Provided records: Begin
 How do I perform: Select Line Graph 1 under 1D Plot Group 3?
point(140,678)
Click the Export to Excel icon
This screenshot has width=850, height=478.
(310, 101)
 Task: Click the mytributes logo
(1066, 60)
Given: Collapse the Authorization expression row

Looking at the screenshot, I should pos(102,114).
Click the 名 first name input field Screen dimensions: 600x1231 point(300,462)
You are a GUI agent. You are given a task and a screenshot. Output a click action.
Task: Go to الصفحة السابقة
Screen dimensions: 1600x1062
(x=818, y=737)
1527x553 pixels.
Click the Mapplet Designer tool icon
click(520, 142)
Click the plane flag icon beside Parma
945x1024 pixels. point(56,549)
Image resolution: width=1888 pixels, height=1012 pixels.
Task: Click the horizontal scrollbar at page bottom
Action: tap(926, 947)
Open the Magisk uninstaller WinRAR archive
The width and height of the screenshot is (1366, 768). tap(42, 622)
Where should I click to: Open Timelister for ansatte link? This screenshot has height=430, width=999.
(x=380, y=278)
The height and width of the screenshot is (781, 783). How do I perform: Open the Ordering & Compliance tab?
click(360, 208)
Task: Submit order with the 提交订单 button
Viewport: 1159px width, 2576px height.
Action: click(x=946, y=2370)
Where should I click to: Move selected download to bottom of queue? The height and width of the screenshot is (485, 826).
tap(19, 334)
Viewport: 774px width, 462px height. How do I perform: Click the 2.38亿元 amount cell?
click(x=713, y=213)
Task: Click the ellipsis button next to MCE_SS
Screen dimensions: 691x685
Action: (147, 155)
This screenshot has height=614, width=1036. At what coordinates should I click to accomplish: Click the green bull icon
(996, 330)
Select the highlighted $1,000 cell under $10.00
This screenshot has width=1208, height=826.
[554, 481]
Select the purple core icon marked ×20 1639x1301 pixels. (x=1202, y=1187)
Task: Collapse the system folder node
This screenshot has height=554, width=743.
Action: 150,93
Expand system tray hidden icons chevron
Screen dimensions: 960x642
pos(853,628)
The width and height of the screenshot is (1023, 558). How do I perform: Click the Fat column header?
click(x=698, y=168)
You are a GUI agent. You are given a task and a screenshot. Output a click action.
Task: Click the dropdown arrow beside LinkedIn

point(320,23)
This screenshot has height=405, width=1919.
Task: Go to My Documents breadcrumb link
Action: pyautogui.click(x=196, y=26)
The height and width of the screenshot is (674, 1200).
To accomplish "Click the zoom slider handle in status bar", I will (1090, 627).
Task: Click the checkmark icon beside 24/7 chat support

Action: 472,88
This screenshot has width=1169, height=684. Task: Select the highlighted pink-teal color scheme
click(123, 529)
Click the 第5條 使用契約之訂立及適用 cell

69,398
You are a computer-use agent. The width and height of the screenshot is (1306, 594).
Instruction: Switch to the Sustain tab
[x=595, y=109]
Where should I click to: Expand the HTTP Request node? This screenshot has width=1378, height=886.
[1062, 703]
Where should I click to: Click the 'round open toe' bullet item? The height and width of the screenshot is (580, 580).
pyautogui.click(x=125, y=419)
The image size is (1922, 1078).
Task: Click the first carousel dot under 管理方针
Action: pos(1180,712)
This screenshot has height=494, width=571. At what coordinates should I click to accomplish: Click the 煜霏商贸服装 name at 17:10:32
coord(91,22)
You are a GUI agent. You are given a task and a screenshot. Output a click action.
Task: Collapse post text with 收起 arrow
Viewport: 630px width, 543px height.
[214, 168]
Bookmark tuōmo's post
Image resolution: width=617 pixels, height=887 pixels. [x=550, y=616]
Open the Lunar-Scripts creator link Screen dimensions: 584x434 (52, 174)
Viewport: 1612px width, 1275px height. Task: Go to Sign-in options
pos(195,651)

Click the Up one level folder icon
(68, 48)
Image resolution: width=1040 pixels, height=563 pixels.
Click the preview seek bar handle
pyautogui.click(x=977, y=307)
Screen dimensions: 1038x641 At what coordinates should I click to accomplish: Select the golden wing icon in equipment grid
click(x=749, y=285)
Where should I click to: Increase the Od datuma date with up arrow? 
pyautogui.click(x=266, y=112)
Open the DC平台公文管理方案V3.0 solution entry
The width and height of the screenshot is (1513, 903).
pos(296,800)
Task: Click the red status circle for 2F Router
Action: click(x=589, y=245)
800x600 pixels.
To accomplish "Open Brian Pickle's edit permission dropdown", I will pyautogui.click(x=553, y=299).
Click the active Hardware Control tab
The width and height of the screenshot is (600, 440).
Provided records: End
▶ _What needs to be done_
Would you repeat the records above without any changes?

▶ _Response to the exercise_
 How do I perform: Select Line Graph 1 under 1D Plot Group 3?
point(140,678)
Click the Export to Excel icon
This screenshot has width=850, height=478.
(310, 101)
 Task: Click the mytributes logo
(1066, 60)
Given: Collapse the Authorization expression row

Looking at the screenshot, I should pos(102,114).
Click the 名 first name input field Screen dimensions: 600x1231 point(300,462)
You are a GUI agent. You are given a task and a screenshot. Output a click action.
Task: Go to الصفحة السابقة
Screen dimensions: 1600x1062
(x=818, y=737)
1527x553 pixels.
Click the Mapplet Designer tool icon
click(520, 142)
Click the plane flag icon beside Parma
945x1024 pixels. point(56,549)
Image resolution: width=1888 pixels, height=1012 pixels.
Task: Click the horizontal scrollbar at page bottom
Action: tap(926, 947)
Open the Magisk uninstaller WinRAR archive
The width and height of the screenshot is (1366, 768). tap(42, 622)
Where should I click to: Open Timelister for ansatte link? This screenshot has height=430, width=999.
(x=380, y=278)
The height and width of the screenshot is (781, 783). How do I perform: Open the Ordering & Compliance tab?
click(360, 208)
Task: Submit order with the 提交订单 button
Viewport: 1159px width, 2576px height.
Action: click(x=946, y=2370)
Where should I click to: Move selected download to bottom of queue? The height and width of the screenshot is (485, 826).
tap(19, 334)
Viewport: 774px width, 462px height. How do I perform: Click the 2.38亿元 amount cell?
click(x=713, y=213)
Task: Click the ellipsis button next to MCE_SS
Screen dimensions: 691x685
Action: (147, 155)
This screenshot has height=614, width=1036. At what coordinates should I click to accomplish: Click the green bull icon
(996, 330)
Select the highlighted $1,000 cell under $10.00
This screenshot has width=1208, height=826.
[554, 481]
Select the purple core icon marked ×20 1639x1301 pixels. (x=1202, y=1187)
Task: Collapse the system folder node
This screenshot has height=554, width=743.
Action: 150,93
Expand system tray hidden icons chevron
Screen dimensions: 960x642
pos(853,628)
The width and height of the screenshot is (1023, 558). How do I perform: Click the Fat column header?
click(x=698, y=168)
You are a GUI agent. You are given a task and a screenshot. Output a click action.
Task: Click the dropdown arrow beside LinkedIn

point(320,23)
This screenshot has height=405, width=1919.
Task: Go to My Documents breadcrumb link
Action: pyautogui.click(x=196, y=26)
The height and width of the screenshot is (674, 1200).
To accomplish "Click the zoom slider handle in status bar", I will (1090, 627).
Task: Click the checkmark icon beside 24/7 chat support

Action: 472,88
This screenshot has width=1169, height=684. Task: Select the highlighted pink-teal color scheme
click(123, 529)
Click the 第5條 使用契約之訂立及適用 cell

69,398
You are a computer-use agent. The width and height of the screenshot is (1306, 594).
Instruction: Switch to the Sustain tab
[x=595, y=109]
Where should I click to: Expand the HTTP Request node? This screenshot has width=1378, height=886.
[1062, 703]
Where should I click to: Click the 'round open toe' bullet item? The height and width of the screenshot is (580, 580).
pyautogui.click(x=125, y=419)
The image size is (1922, 1078).
Task: Click the first carousel dot under 管理方针
Action: pos(1180,712)
This screenshot has height=494, width=571. At what coordinates should I click to accomplish: Click the 煜霏商贸服装 name at 17:10:32
coord(91,22)
You are a GUI agent. You are given a task and a screenshot. Output a click action.
Task: Collapse post text with 收起 arrow
Viewport: 630px width, 543px height.
[214, 168]
Bookmark tuōmo's post
Image resolution: width=617 pixels, height=887 pixels. [x=550, y=616]
Open the Lunar-Scripts creator link Screen dimensions: 584x434 (52, 174)
Viewport: 1612px width, 1275px height. Task: Go to Sign-in options
pos(195,651)

Click the Up one level folder icon
(68, 48)
Image resolution: width=1040 pixels, height=563 pixels.
Click the preview seek bar handle
pyautogui.click(x=977, y=307)
Screen dimensions: 1038x641 At what coordinates should I click to accomplish: Select the golden wing icon in equipment grid
click(x=749, y=285)
Where should I click to: Increase the Od datuma date with up arrow? 
pyautogui.click(x=266, y=112)
Open the DC平台公文管理方案V3.0 solution entry
The width and height of the screenshot is (1513, 903).
pos(296,800)
Task: Click the red status circle for 2F Router
Action: click(x=589, y=245)
800x600 pixels.
To accomplish "Open Brian Pickle's edit permission dropdown", I will pyautogui.click(x=553, y=299).
Click the active Hardware Control tab
The width and height of the screenshot is (600, 440).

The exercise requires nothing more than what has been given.